# EXCERPTED PASSAGE

-- Start --

Constructing questions about the data

EDSL comes with a variety of question types that we can select from based on the form of the response that we want to get back from the model (multiple choice, linear scale, free text, etc.). Here we use QuestionFreeText to get the caller names and emails and QuestionList to list out any questions and requests of the callers:

[2]:
from edsl.questions import QuestionFreeText, QuestionList

# Construct questions in the relevant question type templates
# Use a placeholder for the transcripts to be reviewed
q_name = QuestionFreeText(
    question_name="name",
    question_text="What is caller's name? Transcript: {{ transcript }}",
)

q_email = QuestionFreeText(
    question_name="email",
    question_text="What is caller's email address? Transcript: {{ transcript }}",
)

q_questions = QuestionList(
    question_name="questions",
    question_text="What questions does the caller have? Transcript: {{ transcript }}?",
)

q_requests = QuestionList(
    question_name="requests",
    question_text="What is the caller requesting? Transcript: {{ transcript }}?",
)

Creating a survey

We combine the questions into a Survey in order to administer them all together:

[3]:
from edsl import Survey

survey = Survey([q_name, q_email, q_questions, q_requests])

-- End --

# REQUIRED TASKS
(a) Reproduce the EDSL passage word for word, from "We combine the" up to and including "q_email, q_questions, q_requests])".
(b) In the EDSL passage, which question type is used to list the callers' questions and requests?

# MATERIAL
-- Start --

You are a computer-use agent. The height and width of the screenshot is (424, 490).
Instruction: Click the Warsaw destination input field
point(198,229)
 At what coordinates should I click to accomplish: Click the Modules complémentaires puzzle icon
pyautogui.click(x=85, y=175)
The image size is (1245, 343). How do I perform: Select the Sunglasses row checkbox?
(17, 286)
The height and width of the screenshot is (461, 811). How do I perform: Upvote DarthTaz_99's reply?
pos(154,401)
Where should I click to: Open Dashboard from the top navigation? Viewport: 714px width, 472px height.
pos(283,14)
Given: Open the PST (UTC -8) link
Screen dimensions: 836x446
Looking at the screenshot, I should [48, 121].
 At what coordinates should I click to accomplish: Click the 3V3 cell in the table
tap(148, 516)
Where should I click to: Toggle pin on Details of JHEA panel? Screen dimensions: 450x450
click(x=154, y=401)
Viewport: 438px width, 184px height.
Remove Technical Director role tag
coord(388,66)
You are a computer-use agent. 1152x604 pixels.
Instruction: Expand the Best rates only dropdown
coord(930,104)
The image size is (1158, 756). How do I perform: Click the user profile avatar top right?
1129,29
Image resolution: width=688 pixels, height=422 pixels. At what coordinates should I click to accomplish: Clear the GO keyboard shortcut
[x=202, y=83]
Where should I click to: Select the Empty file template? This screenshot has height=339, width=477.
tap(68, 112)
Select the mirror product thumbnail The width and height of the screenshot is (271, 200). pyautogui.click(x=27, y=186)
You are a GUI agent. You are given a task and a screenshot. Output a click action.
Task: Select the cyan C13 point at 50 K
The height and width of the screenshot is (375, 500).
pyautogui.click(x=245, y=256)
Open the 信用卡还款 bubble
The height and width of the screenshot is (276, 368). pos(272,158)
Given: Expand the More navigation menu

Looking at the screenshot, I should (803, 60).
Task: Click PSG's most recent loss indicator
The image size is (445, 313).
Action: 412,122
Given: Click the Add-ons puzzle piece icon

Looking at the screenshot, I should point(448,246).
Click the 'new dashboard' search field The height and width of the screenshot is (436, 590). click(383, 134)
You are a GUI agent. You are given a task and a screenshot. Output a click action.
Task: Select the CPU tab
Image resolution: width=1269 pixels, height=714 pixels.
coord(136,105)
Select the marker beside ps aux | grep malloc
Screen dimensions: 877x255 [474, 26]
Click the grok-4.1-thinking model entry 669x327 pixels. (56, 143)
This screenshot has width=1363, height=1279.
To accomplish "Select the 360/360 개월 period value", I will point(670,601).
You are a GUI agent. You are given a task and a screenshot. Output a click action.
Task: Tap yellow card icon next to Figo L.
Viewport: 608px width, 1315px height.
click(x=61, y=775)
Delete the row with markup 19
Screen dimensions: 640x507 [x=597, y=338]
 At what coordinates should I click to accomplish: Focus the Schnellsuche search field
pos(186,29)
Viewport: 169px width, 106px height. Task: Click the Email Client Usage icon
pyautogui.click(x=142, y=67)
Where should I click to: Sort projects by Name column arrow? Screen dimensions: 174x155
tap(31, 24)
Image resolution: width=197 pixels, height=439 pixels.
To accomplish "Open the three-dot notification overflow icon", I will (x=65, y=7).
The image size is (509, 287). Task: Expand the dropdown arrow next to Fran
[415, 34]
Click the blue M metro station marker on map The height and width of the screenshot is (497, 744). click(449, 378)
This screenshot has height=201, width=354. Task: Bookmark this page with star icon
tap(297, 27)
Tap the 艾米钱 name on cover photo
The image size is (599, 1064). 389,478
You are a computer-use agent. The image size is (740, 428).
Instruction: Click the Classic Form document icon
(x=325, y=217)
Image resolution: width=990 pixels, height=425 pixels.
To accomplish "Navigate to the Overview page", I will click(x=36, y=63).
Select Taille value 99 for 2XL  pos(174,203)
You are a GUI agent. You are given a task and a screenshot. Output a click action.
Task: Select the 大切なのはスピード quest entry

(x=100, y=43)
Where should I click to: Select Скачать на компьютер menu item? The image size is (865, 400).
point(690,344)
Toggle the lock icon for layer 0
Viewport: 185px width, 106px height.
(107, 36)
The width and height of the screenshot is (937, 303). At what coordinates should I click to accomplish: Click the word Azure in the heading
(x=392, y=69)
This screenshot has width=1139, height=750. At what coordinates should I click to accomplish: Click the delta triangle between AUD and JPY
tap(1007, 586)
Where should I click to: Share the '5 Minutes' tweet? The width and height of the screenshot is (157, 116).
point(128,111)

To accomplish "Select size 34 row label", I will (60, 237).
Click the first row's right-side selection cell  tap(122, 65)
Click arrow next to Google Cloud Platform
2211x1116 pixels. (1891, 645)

-- End --

# SOLVED TASKS
(a)
We combine the questions into a Survey in order to administer them all together:

[3]:
from edsl import Survey

survey = Survey([q_name, q_email, q_questions, q_requests])

(b) QuestionList